ClickHouse runs the driver's create_command, writes the generated configuration into dynamic_user_defined_executable_functions_path, and the existing executable UDF loader picks it up. The function can then be called like any other function.

Dropping a function

DROP FUNCTION [IF EXISTS] name [ON CLUSTER cluster]
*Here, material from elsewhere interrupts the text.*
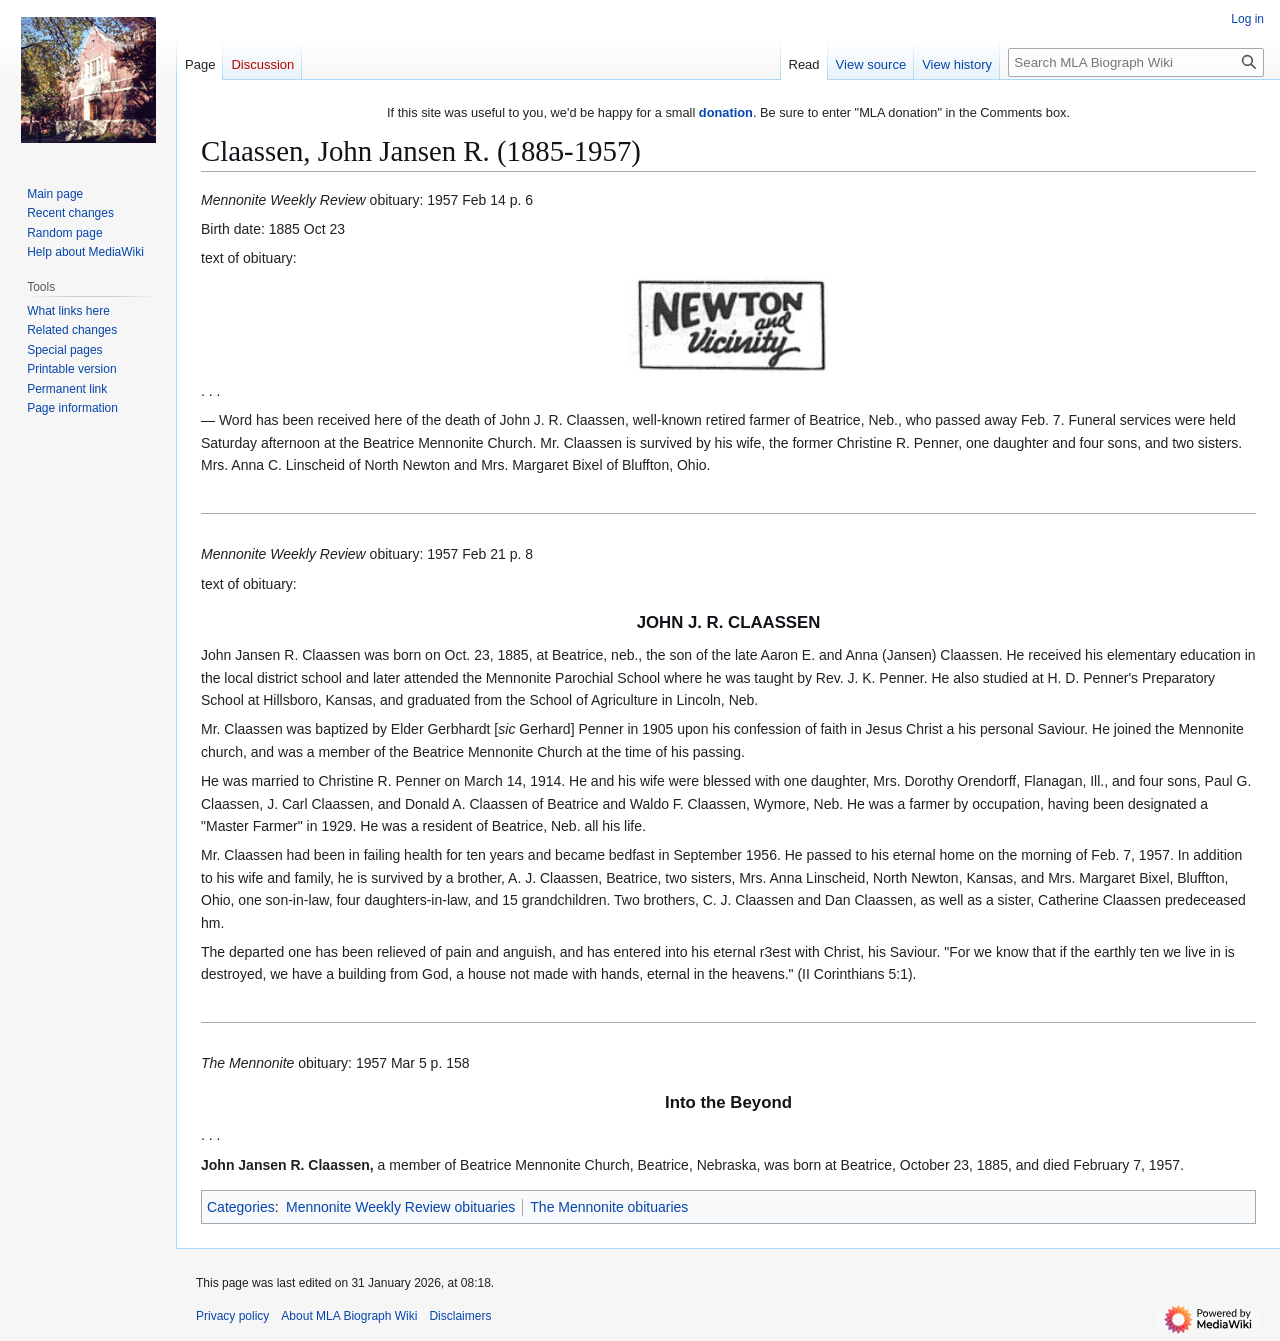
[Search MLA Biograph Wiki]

DROP FUNCTION invokes the driver's drop_command (if present), removes the generated dynamic configuration and the per-function working directory, reloads the executable UDF loader, and removes the persisted query.

Persistence and restart

The originating query is persisted as an ATTACH FUNCTION ... statement in the user-defined SQL objects directory, so the function survives a server restart. On start, the generated configurations in dynamic_user_defined_executable_functions_path are loaded directly without re-running the driver. If a persisted ATTACH FUNCTION has no matching generated configuration (for example, the dynamic directory was lost), the driver is re-run to recreate it.

Limitations

  • The feature is experimental and gated behind allow_experimental_executable_udf_drivers.
  • Driver-based functions are not supported with replicated user-defined function storage (ON CLUSTER and <user_defined_zookeeper_path>), because only the originating query is replicated, not the generated artifacts.
  • RESTORE of a backed-up driver-based function persists the query but does not re-run the driver; the generated configuration is materialized later by restart recovery.

Example C drivers

The source tree ships proof-of-concept drivers under programs/server/user_defined_executable_function_drivers_config.d/ that compile and run a C function body. They are examples and are not installed by packages:

  • DockerC - compiles and runs the code inside sandboxed Docker containers (--network=none --read-only --cap-drop=ALL --security-opt=no-new-privileges, plus memory/CPU/PID limits), emitting an executable_pool UDF.
  • GVisorC - a variant that runs the compiled binary under the gVisor runsc runtime.
  • UnsafeC - compiles and runs the code directly on the host without a sandbox. As the name indicates, it provides no isolation and is intended only for trusted environments and testing.

These example drivers are intended as a starting point; review and harden the sandboxing for your environment before exposing them to untrusted users.